Топаю в расположение второй части. Солнышко светит, осенний лес шумит. Иду, жизни радуюсь. А тут из кустов раздаётся отчётливое:
– Стой, стрелять буду!
И характерный лязг затвора.
Стою. Очень неприятное чувство, когда в тебя целятся, а ты даже не знаешь откуда. В переплетении желтеющих листьев показывается расписанное краской лицо. Над лицом косынка грязно-зелёного цвета. Ясно, спецназ забавляется. Они-то мне и нужны.
– Позвонить можно? – спрашиваю у бойца.
– Ручки-то подними, – раздаётся голос сзади. И в затылок мне упирается что-то твёрдое.
– Пацаны, хватит издеваться. Позовите начмеда. Он меня ждёт!
Бойцы связались со своим доктором. Тот пришёл меня спасать.
Пока шла проверка, начало смеркаться. Моё командование договорилось с руководством спецназа, и меня оставили ночевать в лагере. А куда ложиться? Спецназ, в отличие от остальных войск, палатки не ставит. Копают землянки и живут, как кроты. Коллега приютил в медпункте. Сидим, чай пьём, боец-истопник лениво подбрасывает дровишки в печку-буржуйку. Романтика. Ещё бы вместо плечистого капитана-начмеда симпатичная медсестричка…
И тут снаружи грохот! Крики!
– Стой, твою мать! Вали его!
– Что это? – вскакиваю я.
– Сиди, – успокаивает меня медик. – Грибника поймали.
Оказывается, вокруг лагеря – растяжки. На растяжках вместо гранат – сигнальные ракеты. Ломится грибник через кусты, задевает незаметную проволочку, и ракеты взлетают, обозначая нарушителя. А там и бойцы налетают.
– И часто у вас так?
– Третий за два дня, – ворчит медик. – Этот ещё ничего, тихий. А вчера попался мужик здоровый, отбиваться пробовал. Пришлось его потом бинтовать и нашатырь переводить.
Наутро вылез я из землянки спецназа, перекусил по-быстрому из солдатского котла, получил по телефону профилактических трындюлей от командования и пошёл дальше части проверять.

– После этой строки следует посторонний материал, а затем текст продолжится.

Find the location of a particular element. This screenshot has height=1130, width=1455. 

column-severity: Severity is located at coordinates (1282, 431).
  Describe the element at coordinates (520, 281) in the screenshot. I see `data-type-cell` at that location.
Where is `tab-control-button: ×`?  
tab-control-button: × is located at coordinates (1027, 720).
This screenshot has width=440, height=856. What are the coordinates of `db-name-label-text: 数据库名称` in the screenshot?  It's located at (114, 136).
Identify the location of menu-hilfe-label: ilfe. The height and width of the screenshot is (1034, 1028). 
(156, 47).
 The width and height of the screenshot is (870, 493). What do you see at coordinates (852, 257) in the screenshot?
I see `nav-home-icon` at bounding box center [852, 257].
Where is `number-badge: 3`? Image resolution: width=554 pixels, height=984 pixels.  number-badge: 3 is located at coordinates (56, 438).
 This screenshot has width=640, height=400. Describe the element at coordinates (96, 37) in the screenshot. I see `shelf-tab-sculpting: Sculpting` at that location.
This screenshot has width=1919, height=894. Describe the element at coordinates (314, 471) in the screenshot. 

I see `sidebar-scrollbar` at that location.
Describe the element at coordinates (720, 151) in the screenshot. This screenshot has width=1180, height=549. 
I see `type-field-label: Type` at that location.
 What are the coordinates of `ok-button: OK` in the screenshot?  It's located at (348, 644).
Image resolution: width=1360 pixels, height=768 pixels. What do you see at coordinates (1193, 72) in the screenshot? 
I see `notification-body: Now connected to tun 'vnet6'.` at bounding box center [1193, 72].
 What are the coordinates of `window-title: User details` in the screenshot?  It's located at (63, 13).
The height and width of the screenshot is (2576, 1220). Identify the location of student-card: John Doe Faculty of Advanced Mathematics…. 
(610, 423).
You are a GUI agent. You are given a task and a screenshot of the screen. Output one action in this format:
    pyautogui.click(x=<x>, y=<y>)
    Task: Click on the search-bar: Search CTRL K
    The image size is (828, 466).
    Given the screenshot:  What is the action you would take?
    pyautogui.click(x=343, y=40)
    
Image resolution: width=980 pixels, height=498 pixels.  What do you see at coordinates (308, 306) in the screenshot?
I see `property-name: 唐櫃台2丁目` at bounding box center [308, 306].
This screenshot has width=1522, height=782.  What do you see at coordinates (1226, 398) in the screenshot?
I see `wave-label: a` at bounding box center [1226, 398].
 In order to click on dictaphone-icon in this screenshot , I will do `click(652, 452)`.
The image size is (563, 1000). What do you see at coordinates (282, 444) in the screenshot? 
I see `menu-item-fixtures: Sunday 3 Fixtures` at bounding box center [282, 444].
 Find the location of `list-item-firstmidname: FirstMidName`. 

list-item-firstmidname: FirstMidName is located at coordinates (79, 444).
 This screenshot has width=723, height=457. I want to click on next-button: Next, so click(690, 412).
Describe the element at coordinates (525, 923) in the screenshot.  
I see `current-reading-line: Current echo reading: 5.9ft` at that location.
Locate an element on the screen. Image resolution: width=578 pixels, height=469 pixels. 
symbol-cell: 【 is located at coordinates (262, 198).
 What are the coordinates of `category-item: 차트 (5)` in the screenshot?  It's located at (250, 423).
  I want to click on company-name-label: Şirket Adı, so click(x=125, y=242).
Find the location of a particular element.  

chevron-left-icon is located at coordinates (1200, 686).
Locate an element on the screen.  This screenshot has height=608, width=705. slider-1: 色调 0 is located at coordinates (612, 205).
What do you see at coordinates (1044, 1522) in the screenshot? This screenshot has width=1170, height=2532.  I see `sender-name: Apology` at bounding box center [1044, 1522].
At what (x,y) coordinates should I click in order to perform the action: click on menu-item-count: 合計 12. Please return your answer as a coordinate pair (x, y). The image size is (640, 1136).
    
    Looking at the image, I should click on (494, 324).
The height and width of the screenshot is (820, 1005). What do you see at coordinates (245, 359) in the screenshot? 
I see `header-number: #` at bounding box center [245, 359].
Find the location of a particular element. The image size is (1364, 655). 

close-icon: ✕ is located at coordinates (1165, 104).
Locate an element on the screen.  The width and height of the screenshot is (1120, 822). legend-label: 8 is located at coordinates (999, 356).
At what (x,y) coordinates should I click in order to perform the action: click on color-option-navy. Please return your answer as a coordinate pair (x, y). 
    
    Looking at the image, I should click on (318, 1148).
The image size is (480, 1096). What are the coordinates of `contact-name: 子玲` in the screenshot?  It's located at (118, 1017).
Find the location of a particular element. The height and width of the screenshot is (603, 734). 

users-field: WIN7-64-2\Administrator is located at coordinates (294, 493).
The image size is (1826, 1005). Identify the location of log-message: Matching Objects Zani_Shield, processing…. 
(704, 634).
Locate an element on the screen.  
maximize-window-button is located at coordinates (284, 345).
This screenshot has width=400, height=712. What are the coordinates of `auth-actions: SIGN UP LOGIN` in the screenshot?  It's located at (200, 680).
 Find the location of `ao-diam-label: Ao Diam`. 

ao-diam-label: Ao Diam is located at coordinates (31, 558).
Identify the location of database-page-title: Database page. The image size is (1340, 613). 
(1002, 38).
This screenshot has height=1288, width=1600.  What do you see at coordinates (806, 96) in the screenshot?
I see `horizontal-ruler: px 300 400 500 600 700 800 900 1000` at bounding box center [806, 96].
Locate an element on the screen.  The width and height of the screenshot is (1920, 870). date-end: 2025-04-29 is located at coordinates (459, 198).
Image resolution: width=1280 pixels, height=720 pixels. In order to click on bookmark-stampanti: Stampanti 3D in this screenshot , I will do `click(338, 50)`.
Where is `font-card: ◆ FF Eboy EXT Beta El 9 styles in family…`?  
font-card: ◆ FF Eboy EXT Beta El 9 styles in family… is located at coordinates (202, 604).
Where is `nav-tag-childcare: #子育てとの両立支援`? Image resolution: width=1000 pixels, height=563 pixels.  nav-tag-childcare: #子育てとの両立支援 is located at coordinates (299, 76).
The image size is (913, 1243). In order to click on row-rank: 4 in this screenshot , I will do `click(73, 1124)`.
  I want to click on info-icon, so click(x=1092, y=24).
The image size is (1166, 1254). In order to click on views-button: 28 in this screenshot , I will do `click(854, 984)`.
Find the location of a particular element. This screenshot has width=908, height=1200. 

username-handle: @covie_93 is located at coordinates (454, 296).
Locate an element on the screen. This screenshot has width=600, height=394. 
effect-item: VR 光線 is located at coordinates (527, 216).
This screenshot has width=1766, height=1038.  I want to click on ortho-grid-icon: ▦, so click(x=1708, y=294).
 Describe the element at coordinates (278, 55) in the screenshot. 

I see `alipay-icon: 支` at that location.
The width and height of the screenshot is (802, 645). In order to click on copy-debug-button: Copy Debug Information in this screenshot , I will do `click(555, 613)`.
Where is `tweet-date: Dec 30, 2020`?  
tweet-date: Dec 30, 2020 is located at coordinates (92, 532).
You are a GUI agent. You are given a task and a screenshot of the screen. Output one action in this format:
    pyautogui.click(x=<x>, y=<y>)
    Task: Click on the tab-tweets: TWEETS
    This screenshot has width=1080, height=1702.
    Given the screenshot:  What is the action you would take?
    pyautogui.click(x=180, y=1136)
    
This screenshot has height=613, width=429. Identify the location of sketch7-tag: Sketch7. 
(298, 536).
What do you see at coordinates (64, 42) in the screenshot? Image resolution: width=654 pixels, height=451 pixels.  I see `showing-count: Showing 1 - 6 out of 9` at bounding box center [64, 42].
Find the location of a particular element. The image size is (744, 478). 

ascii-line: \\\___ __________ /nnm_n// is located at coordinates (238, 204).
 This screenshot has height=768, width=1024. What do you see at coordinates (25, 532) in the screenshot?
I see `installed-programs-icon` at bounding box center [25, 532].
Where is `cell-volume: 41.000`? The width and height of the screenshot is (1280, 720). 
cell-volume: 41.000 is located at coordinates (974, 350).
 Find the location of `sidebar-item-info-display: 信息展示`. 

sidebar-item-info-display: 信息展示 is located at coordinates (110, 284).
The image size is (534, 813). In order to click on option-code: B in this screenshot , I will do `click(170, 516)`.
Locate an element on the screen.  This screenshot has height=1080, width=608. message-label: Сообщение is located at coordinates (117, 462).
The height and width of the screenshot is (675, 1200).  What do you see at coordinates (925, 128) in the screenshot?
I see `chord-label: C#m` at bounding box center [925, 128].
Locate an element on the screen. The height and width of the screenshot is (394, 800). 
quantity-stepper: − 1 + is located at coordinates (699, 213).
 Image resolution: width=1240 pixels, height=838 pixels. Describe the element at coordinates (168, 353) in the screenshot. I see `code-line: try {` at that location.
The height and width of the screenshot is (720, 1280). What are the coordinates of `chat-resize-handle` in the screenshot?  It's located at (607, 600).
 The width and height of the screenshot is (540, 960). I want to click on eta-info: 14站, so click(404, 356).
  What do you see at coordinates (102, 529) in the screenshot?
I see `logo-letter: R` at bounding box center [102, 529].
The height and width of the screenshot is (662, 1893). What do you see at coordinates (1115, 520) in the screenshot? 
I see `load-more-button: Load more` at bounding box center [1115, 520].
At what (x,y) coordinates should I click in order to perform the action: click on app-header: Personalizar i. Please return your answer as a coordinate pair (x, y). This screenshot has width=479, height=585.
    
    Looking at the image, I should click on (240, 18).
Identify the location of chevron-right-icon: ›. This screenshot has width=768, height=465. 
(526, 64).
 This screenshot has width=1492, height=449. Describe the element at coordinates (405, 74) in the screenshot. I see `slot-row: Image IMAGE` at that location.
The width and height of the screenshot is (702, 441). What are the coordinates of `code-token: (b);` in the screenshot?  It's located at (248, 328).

Минут через двадцать телефон в моем кармане начал подавать подозрительные сигналы. Смотрю на экран, твою дивизию, РЭПеры свои «глушилки» включили! Для ближайшего к полигону городка наши ежегодные учения были проклятием. Как начнутся игрища – у половины города мобильники превращались в бесполезные куски пластика. Поэтому в городке нас не любили.
Ну, любовь-то их побоку, а мне теперь что делать? С командованием не связаться, с начмедами частей не созвониться. Одно хорошо – трындюли на неопределённое время откладываются. Иду дальше по кромке полигона. Думаю – буду спрашивать. А тут как раз в кустах три бойца курят.